Vamos a hablar de un tema que conozco bien, por experiencia propia y ajena: el bloqueo durante la escritura de la tesis.
Ese momento oscuro, confuso y agotador, en el que no puedes escribir ni una línea más. Te sientes atascado. Empiezas a pensar que quizás no vales para esto. Que deberías dejarlo. Pero no es verdad.
El bloqueo no es el final: es una señal
Estar bloqueado no significa que estés perdido. Significa que necesitas parar, mirar, entender. El bloqueo es una alerta. Algo está fallando en tu ritmo, tu motivación o tu estrategia.
Vamos a analizar las tres grandes causas de bloqueo y cómo enfrentarlas.
Causa 1: El agotamiento intelectual
Escribir una tesis es un proceso largo y exigente. Leer, anotar, pensar, revisar… y repetir. A veces, simplemente, estás mentalmente agotado.
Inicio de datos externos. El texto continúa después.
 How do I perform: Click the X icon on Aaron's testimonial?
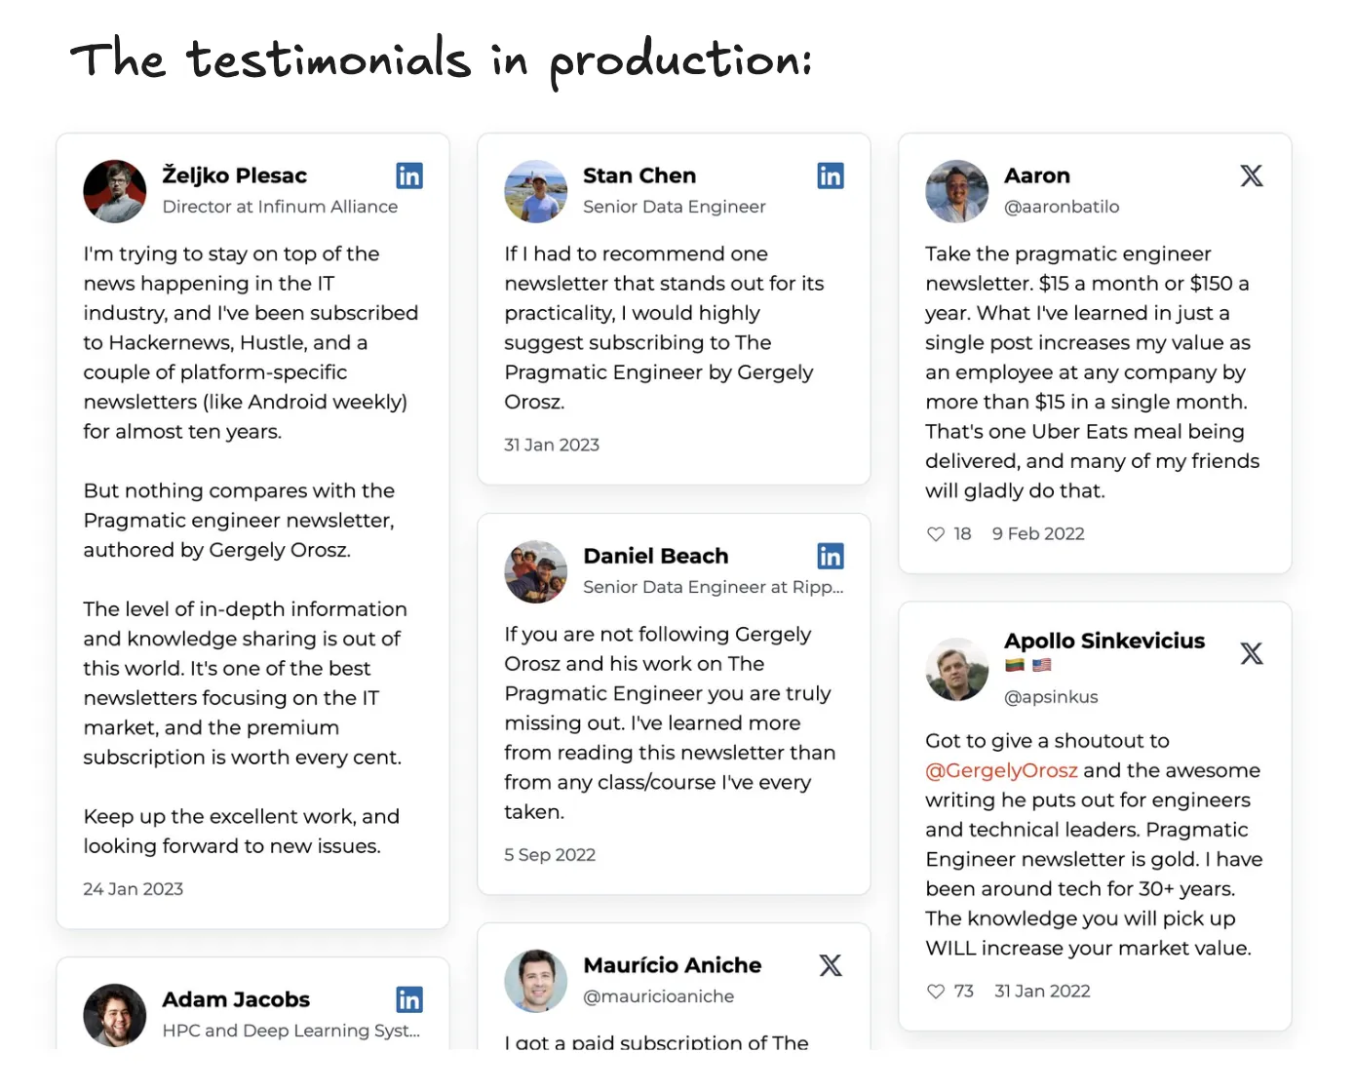click(x=1252, y=176)
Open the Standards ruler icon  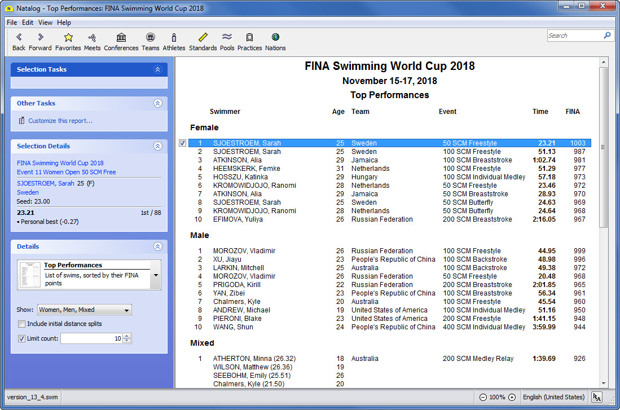[x=203, y=38]
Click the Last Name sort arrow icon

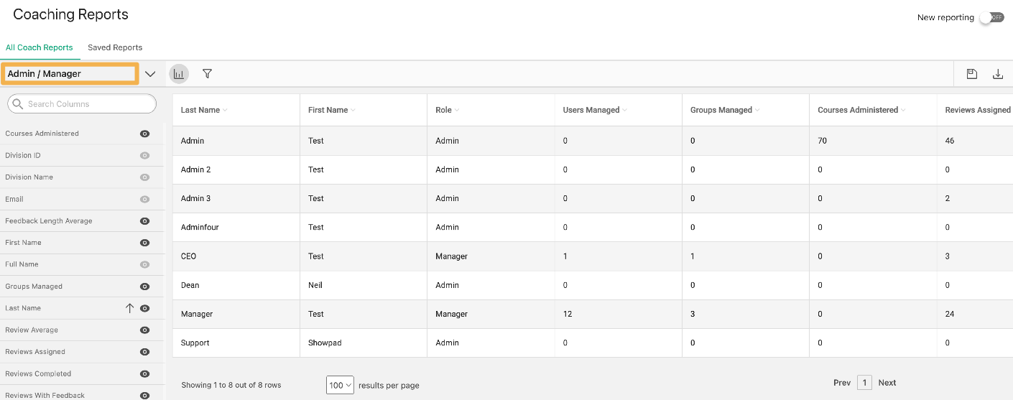click(130, 308)
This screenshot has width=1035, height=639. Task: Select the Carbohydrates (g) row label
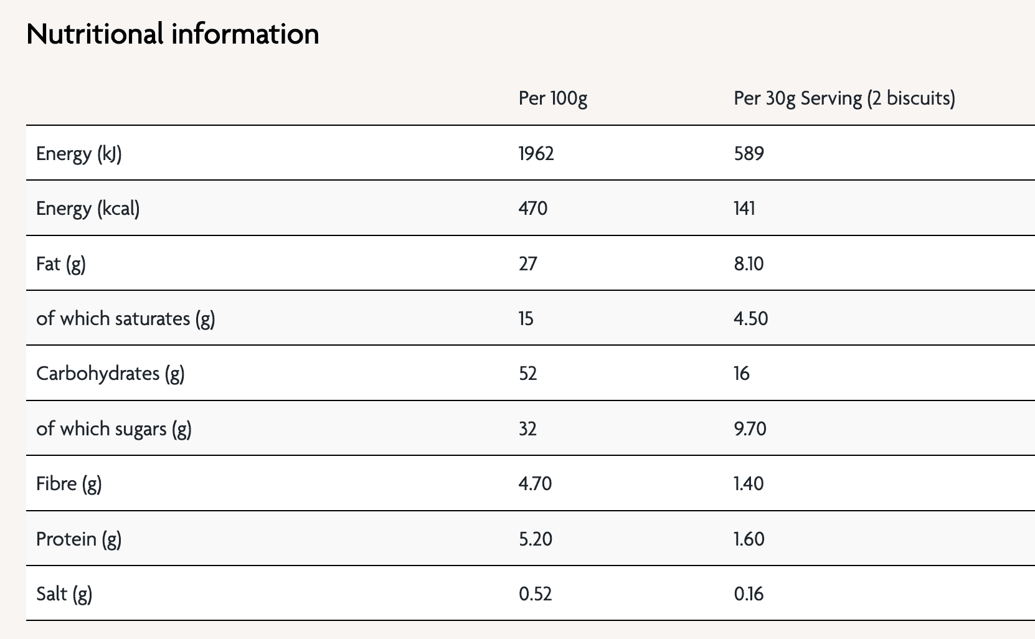coord(110,374)
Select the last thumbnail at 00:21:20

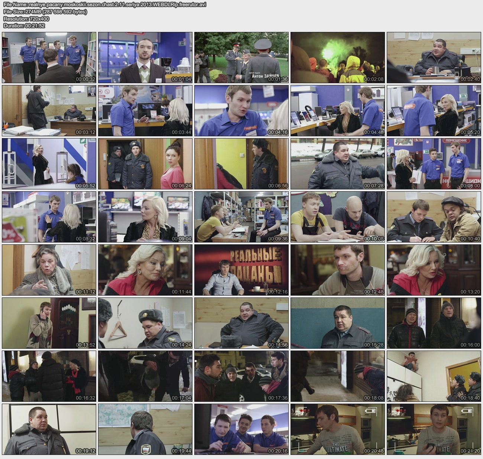tap(434, 429)
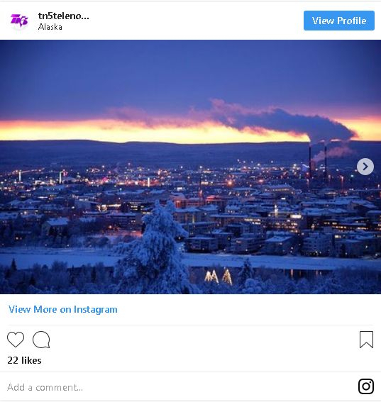The width and height of the screenshot is (381, 402).
Task: Click the View Profile button
Action: pyautogui.click(x=339, y=21)
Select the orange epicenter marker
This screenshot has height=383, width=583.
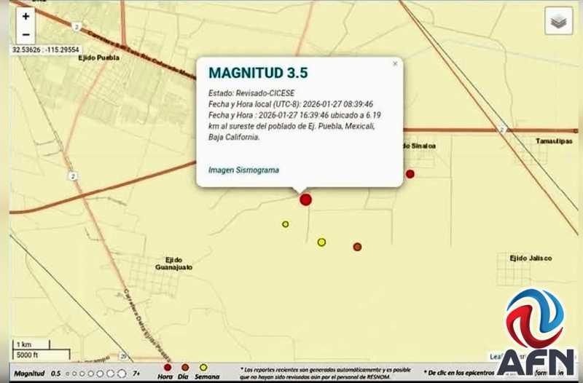[357, 247]
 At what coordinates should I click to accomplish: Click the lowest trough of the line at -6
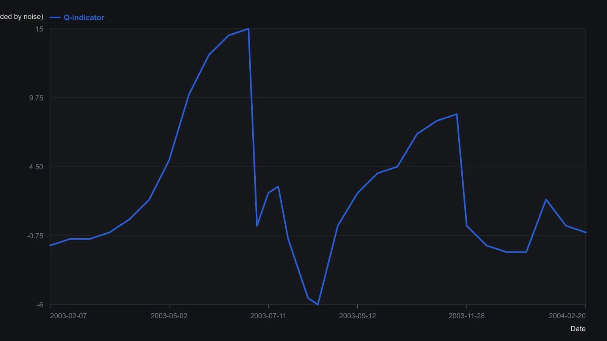(x=318, y=305)

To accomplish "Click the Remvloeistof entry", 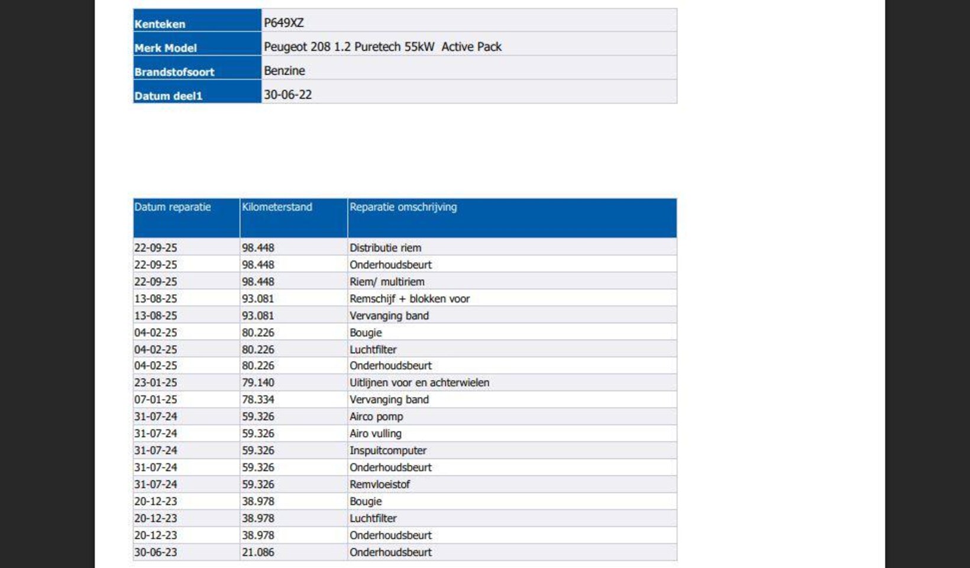I will pos(380,484).
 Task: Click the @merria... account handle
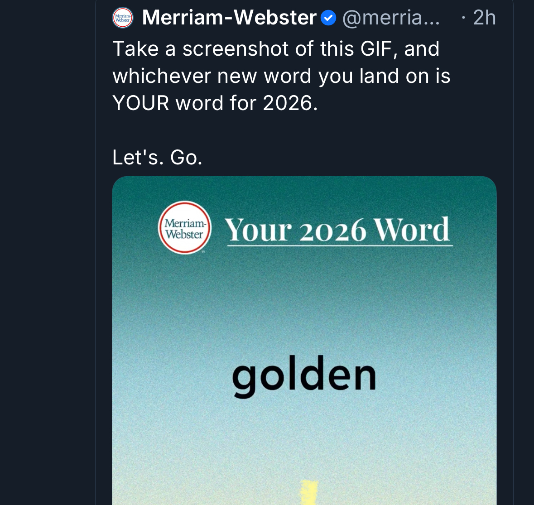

Consejo: Tómate un descanso activo. No desaparezcas del proyecto, pero cambia de actividad: haz esquemas, organiza tus fuentes, reordena tus capítulos. Recupera el control desde otra perspectiva.
Causa 2: No saber a dónde va tu texto
Muchos bloqueos vienen de una estructura débil o confusa. Si no sabes qué quieres decir, es difícil decirlo bien.
Ejercicio: escribe un mapa conceptual de tu tesis. Usa palabras clave, flechas, relaciones. Luego intenta describir en voz alta cada capítulo. Si no puedes explicarlo en 3 minutos, necesitas reformularlo.
Causa 3: La parálisis por perfección
A veces el problema es que quieres escribir bien a la primera. Y eso nunca pasa. La tesis necesita versiones. Tienes que permitirte escribir mal, escribir incompleto, escribir con dudas. Luego lo mejorarás.
Ejercicio práctico: ponte un cronómetro y escribe durante 20 minutos sin editar. Solo escribe. Luego guárdalo. Revisa al día siguiente. Te sorprenderá lo útil que puede ser ese borrador imperfecto.
Otros bloqueos: emocionales y sociales
También hay bloqueos por miedo al juicio, por relaciones tensas con el director, por aislamiento. No subestimes la dimensión emocional de escribir una tesis.
Recomendación: busca redes de apoyo. Un grupo de doctorandos, un mentor, un amigo que te escuche. No lo lleves todo tú solo.
Estar bloqueado no es un fracaso. Es parte del proceso. Lo importante es aprender a moverte desde ese lugar, a construir de nuevo, a escribir con amabilidad hacia ti mismo.